Harm is reduced, trust is built, and relationships are protected. Psychological safety is promoted through an emphasis on early and informal resolution, creating opportunities for insight, reflection and learning.
The transition to a people and culture function is one of the most exciting elements of a transformational culture. Connecting employee experience with customer experience, the new people and culture function ensures that the climate experienced by employees and stakeholders matches the organisations cultural and strategic objectives.
Working collaboratively with unions, employee groups, managers and other partners, the people and culture function creates a powerful cross functional transformational culture hub to design and deliver the new culture and its associated systems and processes. Within a transformational culture, the people and culture function is guided by a set of new standards and competencies such as positive psychology, principled negotiation, nudge theory, systems thinking and restorative justice.
The model is receiving numerous accolades from organisations desperate for a new cultural paradigm and a practical blueprint. One example is Northeast Lincolnshire Council (NELC). The Council felt that its traditional suite of policies mismatched the modern and evolving values that they wanted to achieve.
Jonathon Sturgeon, People Partner at NELC, understood the need for a culture change: “A lot of policies forget that there’s a person at the end of each process.

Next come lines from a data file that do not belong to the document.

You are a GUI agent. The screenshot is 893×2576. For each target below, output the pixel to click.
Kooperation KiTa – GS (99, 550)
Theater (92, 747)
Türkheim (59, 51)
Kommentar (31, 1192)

Treating people with respect is second nature to us as a team, and our procedures needed to reflect that.”
In a transformational culture, the culture of an organisation becomes an asset rather than a liability. My approach ultimately offers not a prescription but a proposition for businesses to be as effective internally as they are externally.
Surely, as we are all straining every sinew to build a workplace fit for the 21st century, we can no longer leave culture to chance. It’s time to get to work.